===== RECORDS PROVIDED =====

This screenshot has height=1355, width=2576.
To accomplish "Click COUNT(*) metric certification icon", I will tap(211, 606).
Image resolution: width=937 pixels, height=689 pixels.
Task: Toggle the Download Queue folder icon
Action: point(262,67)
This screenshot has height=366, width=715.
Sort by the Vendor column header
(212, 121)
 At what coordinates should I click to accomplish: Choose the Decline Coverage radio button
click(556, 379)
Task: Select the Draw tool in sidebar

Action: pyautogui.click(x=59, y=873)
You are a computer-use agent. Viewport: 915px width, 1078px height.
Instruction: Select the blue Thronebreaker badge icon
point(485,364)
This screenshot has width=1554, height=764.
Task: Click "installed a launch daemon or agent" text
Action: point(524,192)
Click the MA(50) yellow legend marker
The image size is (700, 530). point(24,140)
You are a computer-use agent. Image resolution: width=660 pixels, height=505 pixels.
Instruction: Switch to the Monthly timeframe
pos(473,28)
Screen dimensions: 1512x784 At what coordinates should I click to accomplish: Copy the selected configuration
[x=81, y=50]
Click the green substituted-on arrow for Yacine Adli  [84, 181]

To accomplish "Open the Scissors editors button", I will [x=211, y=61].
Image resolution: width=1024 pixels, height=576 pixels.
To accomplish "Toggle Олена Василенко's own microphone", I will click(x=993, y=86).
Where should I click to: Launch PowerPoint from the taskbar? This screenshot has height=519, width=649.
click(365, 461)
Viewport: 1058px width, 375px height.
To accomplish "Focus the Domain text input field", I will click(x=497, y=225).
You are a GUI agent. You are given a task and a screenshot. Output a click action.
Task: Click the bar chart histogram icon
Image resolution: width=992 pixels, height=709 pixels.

=====

JOB — Count how many lines in the entries above contain the string "computer", matching case exactly. Reply with only the number.

COMPLETE OUTPUT — 2